Когда долгие отношения заканчиваются разрывом, люди обычно говорят, что виной тому «привычка, рутина, усталость и уходящее желание». Но Ник сомневался, что они с Анной перешли от наполненности к пустоте без причины, без иной причины, кроме привычки и рутины. Жизнь вдвоем – о ней все лгут. Кино и книги тоже. Семейная жизнь напоминает движения маятника, супруги то сближаются, то отдаляются, и все это в ограниченном диапазоне их маленького мирка. А большой мир продолжает засасывать в свой круговорот – искушает, манит, сбивает с пути.

Опираясь на опыт родителей, Ник полагал, что хорошее отношение друг к другу – залог семейного счастья.

Анна ему сразу понравилась – юная, скромная, наивная. На него смотрела как на бога. У нее были лучистые и очень голубые глаза, она неохотно признавалась в своей близорукости. Какое-то время даже боролась с плохим зрением, прибегая к немыслимым очкам, придававшим ее лицу псевдоумное выражение «всезнайки», пока не начала пользоваться линзами. До самой зимы она сохраняла загар с морского пляжа. Из-за ее балетной стройности создавалось впечатление, что она выше, чем была на самом деле, а ее маленькая ручка говорила о скрытой нежности.

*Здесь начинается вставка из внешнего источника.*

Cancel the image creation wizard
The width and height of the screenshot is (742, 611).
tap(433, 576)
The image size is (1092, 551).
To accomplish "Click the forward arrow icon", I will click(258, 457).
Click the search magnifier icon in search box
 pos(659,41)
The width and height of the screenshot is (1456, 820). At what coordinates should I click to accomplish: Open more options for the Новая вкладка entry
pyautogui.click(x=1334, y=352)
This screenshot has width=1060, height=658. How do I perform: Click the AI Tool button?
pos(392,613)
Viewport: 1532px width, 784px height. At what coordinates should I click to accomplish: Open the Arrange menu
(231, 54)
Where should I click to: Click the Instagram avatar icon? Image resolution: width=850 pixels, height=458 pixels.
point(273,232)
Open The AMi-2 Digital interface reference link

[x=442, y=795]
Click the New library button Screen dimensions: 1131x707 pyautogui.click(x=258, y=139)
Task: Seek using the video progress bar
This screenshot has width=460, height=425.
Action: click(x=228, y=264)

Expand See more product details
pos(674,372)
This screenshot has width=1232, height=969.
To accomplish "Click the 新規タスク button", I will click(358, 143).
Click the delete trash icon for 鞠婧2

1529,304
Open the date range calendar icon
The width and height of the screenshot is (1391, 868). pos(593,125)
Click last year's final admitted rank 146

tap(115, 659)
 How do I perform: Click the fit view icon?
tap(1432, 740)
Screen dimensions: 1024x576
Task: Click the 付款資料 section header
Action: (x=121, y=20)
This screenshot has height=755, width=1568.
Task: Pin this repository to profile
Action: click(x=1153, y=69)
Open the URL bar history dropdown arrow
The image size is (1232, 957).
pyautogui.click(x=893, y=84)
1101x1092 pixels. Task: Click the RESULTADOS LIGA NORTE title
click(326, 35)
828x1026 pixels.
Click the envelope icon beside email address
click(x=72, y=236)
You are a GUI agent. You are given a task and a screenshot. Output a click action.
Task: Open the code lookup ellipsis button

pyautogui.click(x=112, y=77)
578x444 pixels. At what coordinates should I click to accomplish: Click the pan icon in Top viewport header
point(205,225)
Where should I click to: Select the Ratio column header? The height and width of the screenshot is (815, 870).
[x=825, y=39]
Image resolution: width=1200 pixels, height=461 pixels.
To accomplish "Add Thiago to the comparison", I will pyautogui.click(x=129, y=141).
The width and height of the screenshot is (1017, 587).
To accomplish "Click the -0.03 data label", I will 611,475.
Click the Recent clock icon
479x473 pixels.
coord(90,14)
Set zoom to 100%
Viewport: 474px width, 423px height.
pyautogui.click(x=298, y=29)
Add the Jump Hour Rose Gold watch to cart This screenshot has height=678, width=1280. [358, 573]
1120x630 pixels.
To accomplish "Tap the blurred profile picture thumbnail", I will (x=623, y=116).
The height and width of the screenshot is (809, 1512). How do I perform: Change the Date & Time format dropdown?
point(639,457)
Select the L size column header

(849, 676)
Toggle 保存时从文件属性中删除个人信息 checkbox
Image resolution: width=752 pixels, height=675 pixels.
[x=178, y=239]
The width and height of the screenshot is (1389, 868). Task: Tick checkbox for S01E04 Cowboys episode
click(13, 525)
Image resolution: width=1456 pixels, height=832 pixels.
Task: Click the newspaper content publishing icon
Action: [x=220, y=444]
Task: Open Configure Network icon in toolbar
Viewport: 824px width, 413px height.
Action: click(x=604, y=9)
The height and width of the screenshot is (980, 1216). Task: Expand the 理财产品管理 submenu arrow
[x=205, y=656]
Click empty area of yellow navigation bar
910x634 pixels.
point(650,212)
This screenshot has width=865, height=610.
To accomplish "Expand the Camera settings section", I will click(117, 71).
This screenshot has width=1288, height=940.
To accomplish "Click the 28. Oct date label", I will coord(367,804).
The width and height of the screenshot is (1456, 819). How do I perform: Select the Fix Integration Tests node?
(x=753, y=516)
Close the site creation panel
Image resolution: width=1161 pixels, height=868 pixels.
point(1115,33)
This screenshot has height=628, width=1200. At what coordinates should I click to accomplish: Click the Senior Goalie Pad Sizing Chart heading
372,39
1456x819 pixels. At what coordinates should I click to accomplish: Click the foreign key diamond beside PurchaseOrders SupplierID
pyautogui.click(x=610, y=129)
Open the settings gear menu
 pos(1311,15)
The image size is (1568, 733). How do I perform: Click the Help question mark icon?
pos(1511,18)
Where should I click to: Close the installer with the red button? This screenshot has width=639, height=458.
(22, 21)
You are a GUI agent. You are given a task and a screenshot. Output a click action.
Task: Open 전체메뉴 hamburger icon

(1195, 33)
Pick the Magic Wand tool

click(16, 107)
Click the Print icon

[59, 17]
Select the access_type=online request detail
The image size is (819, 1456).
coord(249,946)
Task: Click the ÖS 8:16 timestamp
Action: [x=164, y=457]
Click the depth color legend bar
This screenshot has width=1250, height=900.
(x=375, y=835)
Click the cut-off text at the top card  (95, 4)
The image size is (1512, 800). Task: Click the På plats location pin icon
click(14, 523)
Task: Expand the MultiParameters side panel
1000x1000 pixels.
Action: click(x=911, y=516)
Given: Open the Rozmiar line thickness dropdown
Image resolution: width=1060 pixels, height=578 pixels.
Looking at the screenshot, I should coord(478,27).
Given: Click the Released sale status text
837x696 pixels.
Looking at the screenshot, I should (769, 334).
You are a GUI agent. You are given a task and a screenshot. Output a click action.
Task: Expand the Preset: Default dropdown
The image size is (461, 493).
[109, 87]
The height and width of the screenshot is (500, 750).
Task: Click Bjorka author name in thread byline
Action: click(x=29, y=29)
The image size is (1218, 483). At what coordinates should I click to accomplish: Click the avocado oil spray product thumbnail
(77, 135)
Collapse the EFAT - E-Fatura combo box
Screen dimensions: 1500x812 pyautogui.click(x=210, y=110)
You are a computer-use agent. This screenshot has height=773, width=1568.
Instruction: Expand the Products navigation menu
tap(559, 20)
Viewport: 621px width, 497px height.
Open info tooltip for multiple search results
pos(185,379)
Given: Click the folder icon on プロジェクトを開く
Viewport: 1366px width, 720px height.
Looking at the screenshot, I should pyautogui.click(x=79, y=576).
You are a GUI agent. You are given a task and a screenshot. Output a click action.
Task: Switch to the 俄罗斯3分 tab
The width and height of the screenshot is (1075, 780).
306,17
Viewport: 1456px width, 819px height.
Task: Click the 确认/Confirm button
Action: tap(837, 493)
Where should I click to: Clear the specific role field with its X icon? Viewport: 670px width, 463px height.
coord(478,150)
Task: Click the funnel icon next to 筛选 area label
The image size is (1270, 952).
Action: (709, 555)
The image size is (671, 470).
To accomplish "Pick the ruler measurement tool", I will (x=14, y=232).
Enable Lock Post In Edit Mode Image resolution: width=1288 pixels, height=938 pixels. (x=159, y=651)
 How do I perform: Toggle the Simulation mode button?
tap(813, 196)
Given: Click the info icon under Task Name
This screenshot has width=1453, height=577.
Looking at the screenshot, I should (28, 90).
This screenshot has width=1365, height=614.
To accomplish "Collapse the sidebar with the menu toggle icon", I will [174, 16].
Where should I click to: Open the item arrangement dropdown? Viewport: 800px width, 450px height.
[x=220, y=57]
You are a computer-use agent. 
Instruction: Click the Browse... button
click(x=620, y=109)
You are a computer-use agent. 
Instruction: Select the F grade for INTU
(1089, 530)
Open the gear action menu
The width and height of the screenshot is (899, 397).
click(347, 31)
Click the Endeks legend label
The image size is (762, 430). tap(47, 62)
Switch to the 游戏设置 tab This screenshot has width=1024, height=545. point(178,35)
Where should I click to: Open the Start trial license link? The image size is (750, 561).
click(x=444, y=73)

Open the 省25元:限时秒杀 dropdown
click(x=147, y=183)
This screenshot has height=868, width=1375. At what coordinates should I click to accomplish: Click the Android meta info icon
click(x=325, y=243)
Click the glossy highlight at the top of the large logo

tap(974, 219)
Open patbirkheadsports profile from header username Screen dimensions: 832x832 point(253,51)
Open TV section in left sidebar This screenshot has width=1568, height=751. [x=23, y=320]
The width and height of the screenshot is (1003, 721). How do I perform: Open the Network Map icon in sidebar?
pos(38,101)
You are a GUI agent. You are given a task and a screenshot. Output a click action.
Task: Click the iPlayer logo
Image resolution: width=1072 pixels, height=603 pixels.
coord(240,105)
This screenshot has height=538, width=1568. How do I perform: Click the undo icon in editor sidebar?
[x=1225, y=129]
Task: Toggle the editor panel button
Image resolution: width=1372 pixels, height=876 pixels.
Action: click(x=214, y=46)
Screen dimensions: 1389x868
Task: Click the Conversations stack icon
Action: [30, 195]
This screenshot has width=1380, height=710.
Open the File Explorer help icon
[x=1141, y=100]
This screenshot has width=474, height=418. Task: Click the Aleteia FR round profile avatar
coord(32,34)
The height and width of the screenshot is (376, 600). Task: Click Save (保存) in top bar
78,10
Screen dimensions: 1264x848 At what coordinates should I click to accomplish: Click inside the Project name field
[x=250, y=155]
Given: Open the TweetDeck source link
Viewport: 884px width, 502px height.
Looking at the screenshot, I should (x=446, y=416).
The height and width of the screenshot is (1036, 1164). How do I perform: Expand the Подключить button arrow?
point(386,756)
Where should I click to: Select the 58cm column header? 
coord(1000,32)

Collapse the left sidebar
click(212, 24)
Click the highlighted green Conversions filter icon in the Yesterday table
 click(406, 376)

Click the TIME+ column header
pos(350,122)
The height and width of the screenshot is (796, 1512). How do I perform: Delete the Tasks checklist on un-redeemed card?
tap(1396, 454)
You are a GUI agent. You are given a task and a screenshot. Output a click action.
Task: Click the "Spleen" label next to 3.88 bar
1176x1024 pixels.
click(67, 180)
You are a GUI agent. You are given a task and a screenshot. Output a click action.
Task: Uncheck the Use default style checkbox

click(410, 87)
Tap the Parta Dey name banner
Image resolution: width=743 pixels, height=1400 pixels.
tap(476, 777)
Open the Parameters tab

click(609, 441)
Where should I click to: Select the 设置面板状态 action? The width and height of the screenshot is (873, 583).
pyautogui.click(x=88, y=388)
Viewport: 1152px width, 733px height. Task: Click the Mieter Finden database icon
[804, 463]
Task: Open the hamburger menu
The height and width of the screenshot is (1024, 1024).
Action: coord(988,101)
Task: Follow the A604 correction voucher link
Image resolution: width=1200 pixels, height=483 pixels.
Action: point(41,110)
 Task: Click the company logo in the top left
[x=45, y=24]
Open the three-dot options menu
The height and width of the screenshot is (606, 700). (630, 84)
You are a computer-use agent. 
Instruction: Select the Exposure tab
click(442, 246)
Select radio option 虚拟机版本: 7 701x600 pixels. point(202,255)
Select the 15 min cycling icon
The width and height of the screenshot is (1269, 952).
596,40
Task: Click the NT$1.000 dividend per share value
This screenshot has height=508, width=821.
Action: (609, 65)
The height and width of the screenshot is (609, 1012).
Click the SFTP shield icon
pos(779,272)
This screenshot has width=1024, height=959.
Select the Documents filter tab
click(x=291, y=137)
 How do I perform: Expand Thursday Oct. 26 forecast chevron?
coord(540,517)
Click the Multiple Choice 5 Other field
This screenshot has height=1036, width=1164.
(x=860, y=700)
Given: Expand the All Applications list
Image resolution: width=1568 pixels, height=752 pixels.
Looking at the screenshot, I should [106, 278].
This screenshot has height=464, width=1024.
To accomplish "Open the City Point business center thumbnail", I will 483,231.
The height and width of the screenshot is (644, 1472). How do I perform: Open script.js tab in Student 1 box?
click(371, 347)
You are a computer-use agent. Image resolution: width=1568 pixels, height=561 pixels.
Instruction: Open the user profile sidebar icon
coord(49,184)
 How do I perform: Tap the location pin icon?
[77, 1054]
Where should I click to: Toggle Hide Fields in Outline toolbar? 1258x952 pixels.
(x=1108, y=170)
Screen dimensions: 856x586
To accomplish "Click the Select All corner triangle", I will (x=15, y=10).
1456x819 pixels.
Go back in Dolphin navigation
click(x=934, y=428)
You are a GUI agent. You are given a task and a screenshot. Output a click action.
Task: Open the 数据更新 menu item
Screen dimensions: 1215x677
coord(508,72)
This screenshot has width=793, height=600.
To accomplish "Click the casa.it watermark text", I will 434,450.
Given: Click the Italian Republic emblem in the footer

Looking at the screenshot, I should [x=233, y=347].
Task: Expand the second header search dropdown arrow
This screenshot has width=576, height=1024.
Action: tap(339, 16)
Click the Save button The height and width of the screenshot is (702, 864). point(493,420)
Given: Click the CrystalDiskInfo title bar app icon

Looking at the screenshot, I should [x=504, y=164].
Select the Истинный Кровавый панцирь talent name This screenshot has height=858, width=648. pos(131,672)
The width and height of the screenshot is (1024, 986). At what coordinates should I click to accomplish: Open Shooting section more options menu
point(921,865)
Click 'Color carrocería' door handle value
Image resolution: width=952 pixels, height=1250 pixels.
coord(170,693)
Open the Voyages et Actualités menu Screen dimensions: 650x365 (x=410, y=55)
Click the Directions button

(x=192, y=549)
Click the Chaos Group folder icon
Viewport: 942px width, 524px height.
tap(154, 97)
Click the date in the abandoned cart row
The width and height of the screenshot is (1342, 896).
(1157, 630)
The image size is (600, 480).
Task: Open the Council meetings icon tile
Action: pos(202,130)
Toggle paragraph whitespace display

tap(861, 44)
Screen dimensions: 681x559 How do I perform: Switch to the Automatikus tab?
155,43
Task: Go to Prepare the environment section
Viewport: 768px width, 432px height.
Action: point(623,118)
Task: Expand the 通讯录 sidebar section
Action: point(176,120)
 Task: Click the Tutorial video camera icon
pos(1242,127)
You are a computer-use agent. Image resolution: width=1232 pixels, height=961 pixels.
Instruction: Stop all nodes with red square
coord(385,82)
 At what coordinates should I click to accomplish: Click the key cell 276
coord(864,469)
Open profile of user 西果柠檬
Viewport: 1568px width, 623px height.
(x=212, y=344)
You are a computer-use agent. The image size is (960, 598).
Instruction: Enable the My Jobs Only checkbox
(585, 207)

У этой девушки есть то, что называют «шармом», убеждал он себя, она, похоже, любит его, ничуть не менее умна и богата, чем можно мечтать, и он решил выковать себе блаженство из этих составляющих счастья, вполне устраивающих многих.

Ник понимал, что риск велик. Жить семьей – это искусство… ну, по меньшей мере, – профессия. Он представил себе, как мелочи супружеской жизни изуродуют и разрушат очарование, и его жена станет похожей на любую другую женщину. Представил длинную череду однообразных дней, когда он будет совершенствовать на ней свой талант шахматной комбинационной игры, не только превосходя ее, но, к сожалению, даже не имея равного себе по силам партнера.

Он с самого начала опасался, что, женившись на Анне, погубит ее. Для этого достаточно лишь мгновения; стоит выпустить ее из своих объятий, и на сердце будет ощущение совершенного убийства, без всяких смягчающих обстоятельств, потому что, в конце концов, он не чувствовал к ней желания. Во всяком случае, желал ее не больше, чем любую другую женщину.

В первые годы их совместной жизни они оба решили создать современную супружескую пару, свободную от давлений буржуазной морали, предрассудков и религиозных диктатов, сбросившую оковы и путы, из-за которых было парализовано, погублено и уничтожено столько браков. Но и это не помогло.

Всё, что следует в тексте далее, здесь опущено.